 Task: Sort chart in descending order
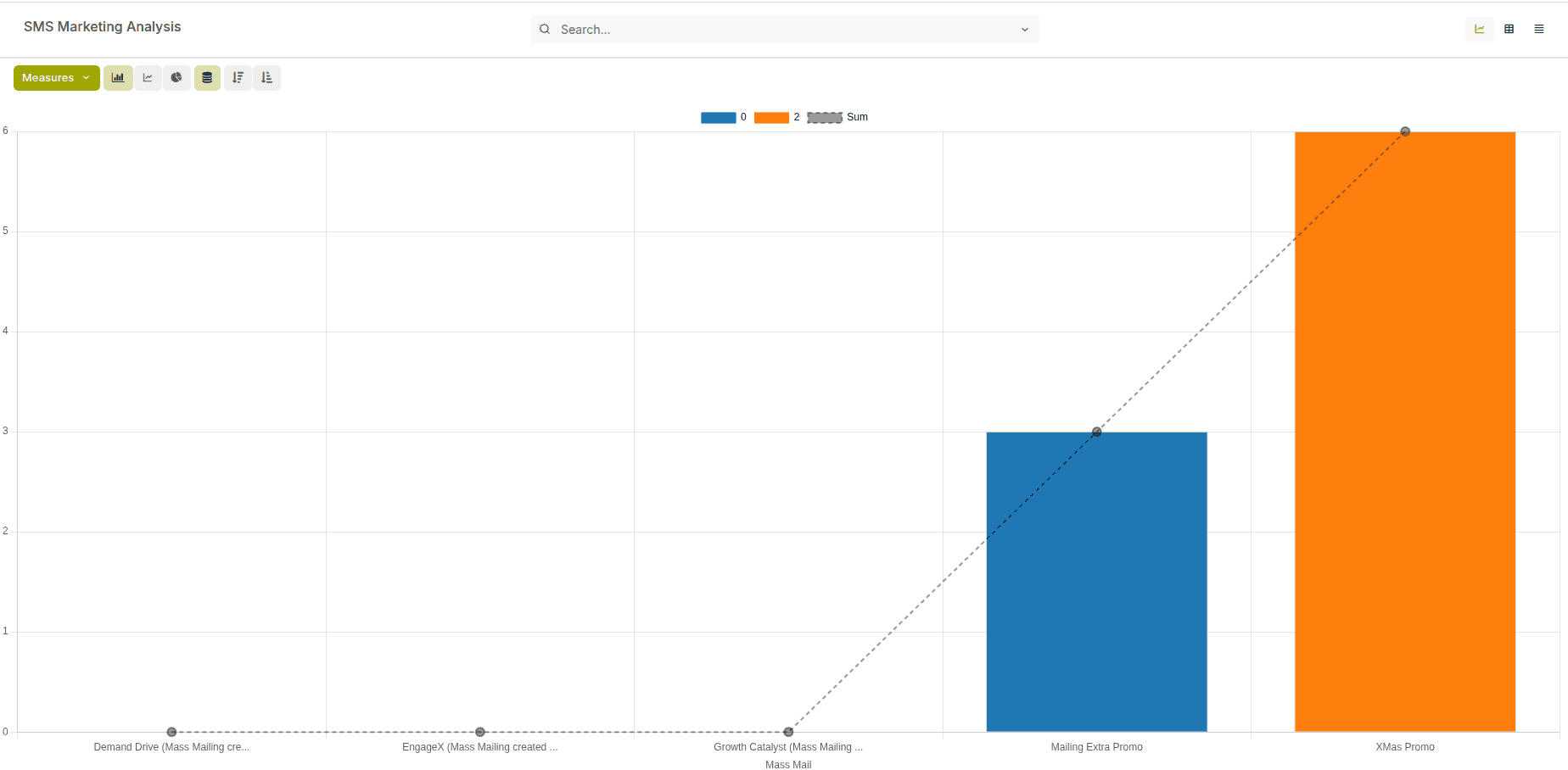coord(238,78)
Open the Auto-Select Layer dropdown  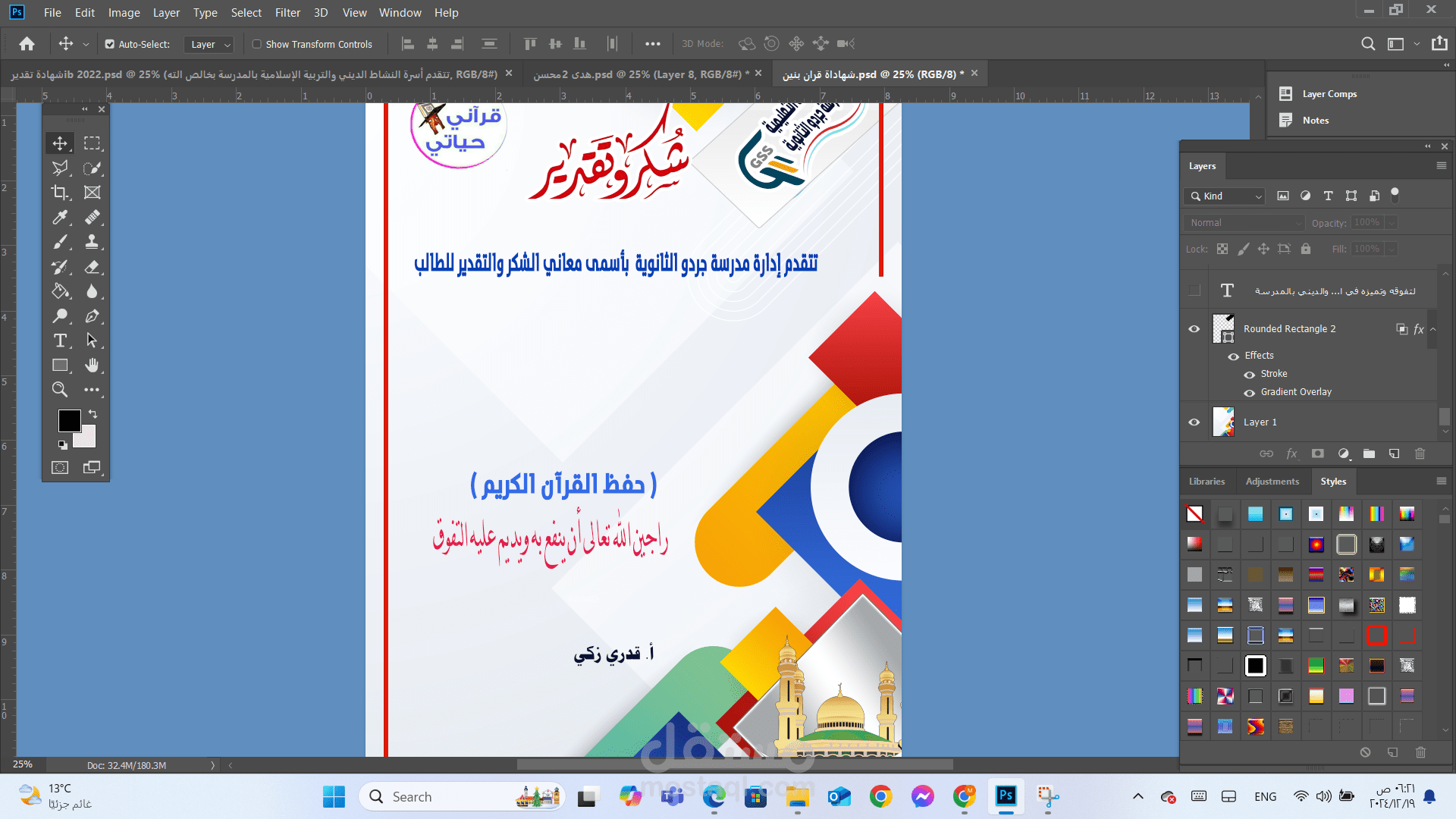[209, 45]
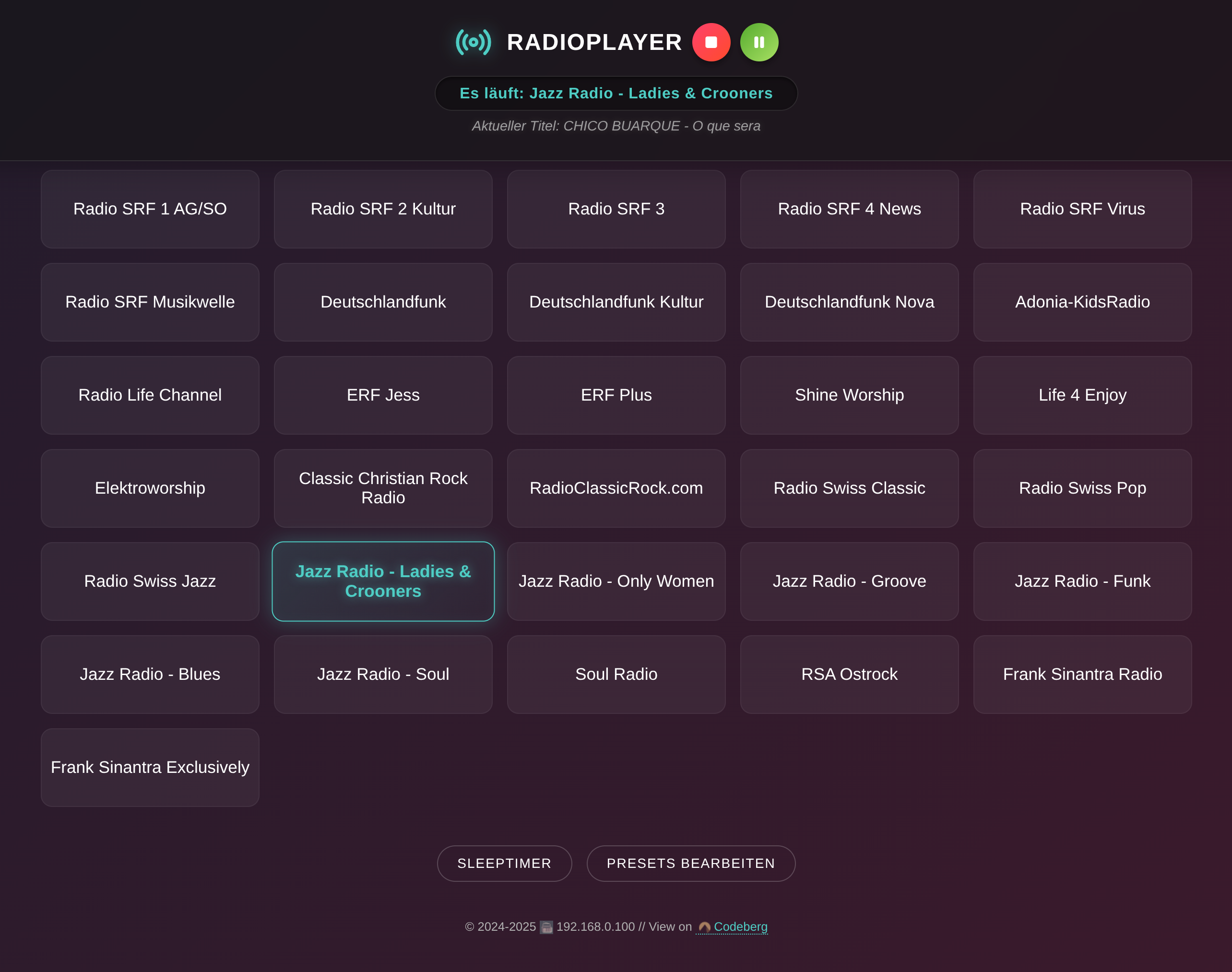Image resolution: width=1232 pixels, height=972 pixels.
Task: Pause playback with the green button
Action: pyautogui.click(x=758, y=42)
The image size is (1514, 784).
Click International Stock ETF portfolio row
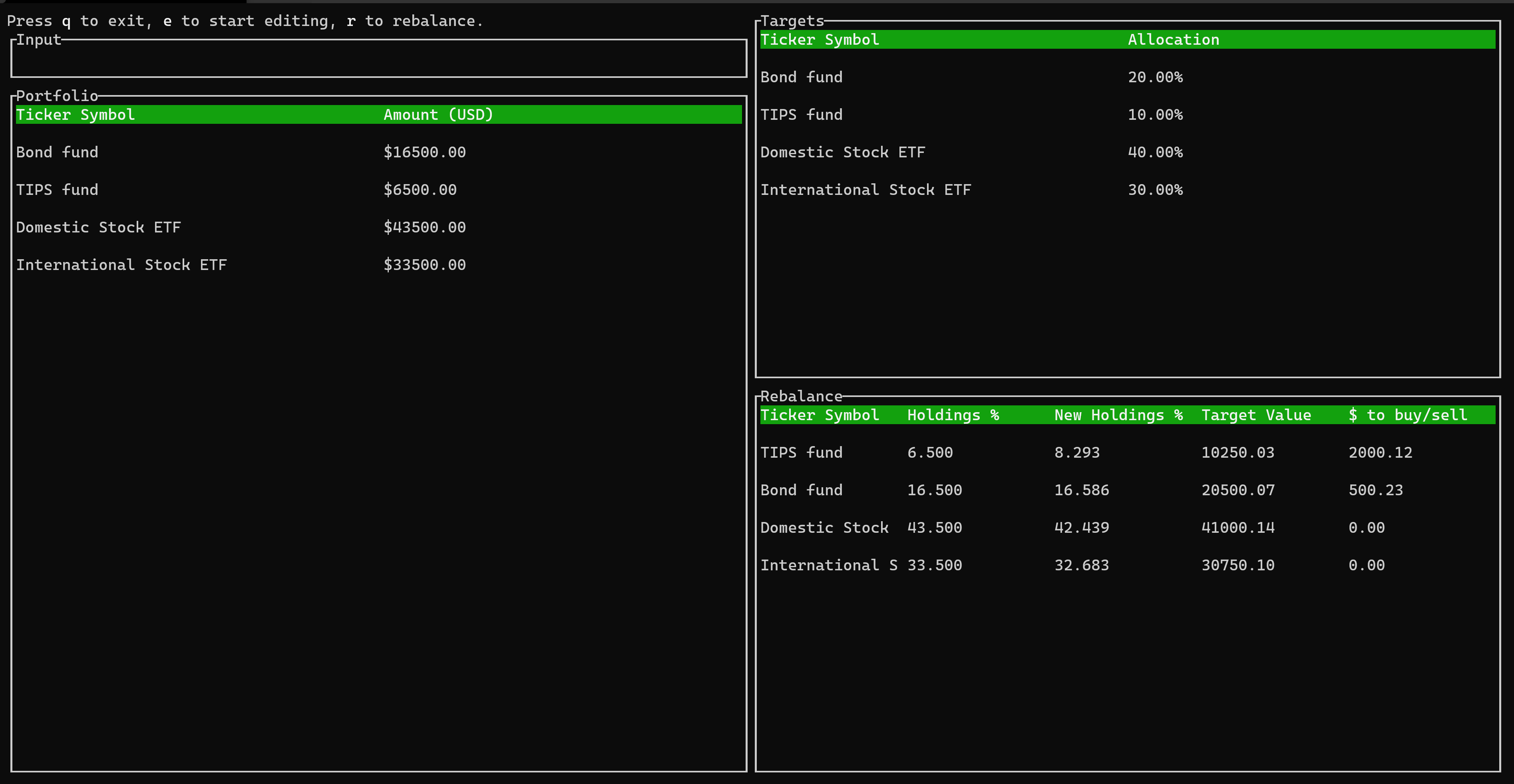[x=121, y=265]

- EXERCISE DIRECTIONS
Rewrite every line from the one holding "The image size is (1514, 784)." through the end of the items, both ends included and requests kept. Shift each coordinate in the answers by -110, and leave the pictures out.

- THE ANSWER
The image size is (1514, 784).
Click International Stock ETF portfolio row
[x=11, y=155]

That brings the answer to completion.